INPUT FOR THIS TASK: Begin

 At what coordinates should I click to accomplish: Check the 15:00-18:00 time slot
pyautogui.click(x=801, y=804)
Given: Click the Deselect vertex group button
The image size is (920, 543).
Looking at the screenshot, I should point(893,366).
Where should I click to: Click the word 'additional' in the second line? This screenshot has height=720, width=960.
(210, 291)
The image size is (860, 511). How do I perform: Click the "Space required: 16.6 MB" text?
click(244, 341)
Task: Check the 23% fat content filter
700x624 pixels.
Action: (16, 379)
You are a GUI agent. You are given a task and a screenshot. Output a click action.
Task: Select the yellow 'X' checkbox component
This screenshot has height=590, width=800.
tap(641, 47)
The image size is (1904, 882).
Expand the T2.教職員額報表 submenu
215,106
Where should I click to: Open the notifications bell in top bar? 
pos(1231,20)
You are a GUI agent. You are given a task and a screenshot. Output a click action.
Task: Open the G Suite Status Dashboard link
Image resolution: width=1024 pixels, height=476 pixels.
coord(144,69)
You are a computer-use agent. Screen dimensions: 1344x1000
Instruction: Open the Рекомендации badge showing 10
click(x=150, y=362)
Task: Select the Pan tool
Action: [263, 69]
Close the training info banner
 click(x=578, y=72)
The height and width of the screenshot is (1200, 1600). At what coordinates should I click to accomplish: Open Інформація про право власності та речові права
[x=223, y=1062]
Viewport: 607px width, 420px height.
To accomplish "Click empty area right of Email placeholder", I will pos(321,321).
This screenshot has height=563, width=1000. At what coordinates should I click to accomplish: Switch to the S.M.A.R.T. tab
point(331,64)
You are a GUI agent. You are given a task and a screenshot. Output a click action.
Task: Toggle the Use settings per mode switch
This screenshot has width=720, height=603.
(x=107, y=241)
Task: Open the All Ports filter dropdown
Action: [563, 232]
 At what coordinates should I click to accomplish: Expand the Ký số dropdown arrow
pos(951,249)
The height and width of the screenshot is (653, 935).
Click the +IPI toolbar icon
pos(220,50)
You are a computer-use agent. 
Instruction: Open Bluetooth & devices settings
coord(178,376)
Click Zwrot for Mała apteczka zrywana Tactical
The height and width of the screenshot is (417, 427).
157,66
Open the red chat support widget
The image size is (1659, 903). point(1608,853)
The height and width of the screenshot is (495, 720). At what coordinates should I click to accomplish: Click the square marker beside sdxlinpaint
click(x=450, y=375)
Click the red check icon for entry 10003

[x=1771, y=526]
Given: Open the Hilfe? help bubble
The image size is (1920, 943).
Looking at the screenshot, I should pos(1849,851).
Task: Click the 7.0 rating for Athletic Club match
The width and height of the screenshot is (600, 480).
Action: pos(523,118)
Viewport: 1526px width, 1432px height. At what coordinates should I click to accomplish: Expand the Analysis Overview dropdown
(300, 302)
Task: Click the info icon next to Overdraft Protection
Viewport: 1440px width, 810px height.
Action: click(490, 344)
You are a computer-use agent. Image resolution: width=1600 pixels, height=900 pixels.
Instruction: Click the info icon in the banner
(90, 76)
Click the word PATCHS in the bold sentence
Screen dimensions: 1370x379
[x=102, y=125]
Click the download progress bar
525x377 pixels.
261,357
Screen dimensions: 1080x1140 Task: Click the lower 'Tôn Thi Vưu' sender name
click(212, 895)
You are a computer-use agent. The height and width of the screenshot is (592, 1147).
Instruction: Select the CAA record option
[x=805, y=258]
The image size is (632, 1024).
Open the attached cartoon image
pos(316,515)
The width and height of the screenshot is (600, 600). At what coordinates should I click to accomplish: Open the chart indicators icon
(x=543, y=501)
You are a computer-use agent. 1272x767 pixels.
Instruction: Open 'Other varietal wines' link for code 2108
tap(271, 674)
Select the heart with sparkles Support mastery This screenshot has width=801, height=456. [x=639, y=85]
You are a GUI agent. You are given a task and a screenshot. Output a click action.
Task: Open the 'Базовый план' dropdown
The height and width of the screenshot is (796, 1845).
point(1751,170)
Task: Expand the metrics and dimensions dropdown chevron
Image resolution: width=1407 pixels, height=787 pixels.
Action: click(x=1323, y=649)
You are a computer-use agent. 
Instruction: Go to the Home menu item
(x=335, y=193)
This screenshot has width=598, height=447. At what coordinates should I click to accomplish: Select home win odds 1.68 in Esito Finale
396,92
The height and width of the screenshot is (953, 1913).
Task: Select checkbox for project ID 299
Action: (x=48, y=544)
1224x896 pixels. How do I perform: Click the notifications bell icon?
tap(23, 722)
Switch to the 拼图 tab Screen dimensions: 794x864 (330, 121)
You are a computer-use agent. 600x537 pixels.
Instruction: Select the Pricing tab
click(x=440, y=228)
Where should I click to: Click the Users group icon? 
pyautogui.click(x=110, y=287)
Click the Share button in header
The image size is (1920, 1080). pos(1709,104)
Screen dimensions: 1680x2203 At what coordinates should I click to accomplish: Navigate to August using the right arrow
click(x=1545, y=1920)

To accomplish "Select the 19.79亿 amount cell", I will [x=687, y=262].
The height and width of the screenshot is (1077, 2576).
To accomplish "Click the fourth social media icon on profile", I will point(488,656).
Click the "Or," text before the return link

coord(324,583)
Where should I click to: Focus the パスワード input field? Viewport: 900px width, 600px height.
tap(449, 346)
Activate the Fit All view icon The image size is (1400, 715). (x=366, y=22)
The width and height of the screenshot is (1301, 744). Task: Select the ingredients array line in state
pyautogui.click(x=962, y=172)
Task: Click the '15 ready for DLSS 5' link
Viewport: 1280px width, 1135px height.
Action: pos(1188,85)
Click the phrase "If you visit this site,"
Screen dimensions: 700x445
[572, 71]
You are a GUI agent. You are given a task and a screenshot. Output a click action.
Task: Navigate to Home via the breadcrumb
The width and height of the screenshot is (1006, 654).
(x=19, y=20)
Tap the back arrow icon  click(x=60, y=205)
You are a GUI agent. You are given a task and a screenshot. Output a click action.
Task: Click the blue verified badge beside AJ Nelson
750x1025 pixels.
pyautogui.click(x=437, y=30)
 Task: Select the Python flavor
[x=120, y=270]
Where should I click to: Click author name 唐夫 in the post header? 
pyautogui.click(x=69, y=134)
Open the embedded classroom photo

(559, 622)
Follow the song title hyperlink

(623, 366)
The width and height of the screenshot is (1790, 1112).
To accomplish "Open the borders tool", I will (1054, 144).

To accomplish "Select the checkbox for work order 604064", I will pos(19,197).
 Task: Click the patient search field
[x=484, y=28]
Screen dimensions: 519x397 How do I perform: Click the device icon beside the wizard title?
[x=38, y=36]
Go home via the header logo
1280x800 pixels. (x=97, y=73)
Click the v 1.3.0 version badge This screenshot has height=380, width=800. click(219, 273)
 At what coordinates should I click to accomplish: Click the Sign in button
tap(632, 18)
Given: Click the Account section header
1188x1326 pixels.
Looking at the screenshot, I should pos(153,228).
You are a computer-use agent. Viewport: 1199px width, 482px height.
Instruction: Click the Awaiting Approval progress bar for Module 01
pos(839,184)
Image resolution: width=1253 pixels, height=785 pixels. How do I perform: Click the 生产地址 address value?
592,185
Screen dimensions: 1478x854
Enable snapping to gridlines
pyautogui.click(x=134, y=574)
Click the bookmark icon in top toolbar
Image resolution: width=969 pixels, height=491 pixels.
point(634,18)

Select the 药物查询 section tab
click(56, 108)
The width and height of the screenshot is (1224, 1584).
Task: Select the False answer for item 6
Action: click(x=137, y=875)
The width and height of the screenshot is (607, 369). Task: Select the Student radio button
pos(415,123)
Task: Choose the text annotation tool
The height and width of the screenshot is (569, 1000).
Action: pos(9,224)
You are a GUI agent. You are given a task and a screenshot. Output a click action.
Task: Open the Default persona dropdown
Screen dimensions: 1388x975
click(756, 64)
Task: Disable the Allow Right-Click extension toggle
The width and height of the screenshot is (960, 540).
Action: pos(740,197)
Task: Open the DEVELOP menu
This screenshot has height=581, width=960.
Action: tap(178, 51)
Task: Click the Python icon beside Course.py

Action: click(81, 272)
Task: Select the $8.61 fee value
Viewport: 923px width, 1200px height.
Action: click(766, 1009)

INPUT FOR THIS TASK: End

- DESCRIPTION OF THE TASK:
All lines above from the line with "The width and height of the screenshot is (600, 600)." through the line with "Task: Expand the", both included, are to be set down exactly, with nothing else.

- OUTPUT FOR THIS EXERCISE:
The width and height of the screenshot is (600, 600). At what coordinates should I click to accomplish: Open the chart indicators icon
(x=543, y=501)
You are a computer-use agent. 1272x767 pixels.
Instruction: Open 'Other varietal wines' link for code 2108
tap(271, 674)
Select the heart with sparkles Support mastery This screenshot has width=801, height=456. [x=639, y=85]
You are a GUI agent. You are given a task and a screenshot. Output a click action.
Task: Open the 'Базовый план' dropdown
The height and width of the screenshot is (796, 1845).
point(1751,170)
Task: Expand the metrics and dimensions dropdown chevron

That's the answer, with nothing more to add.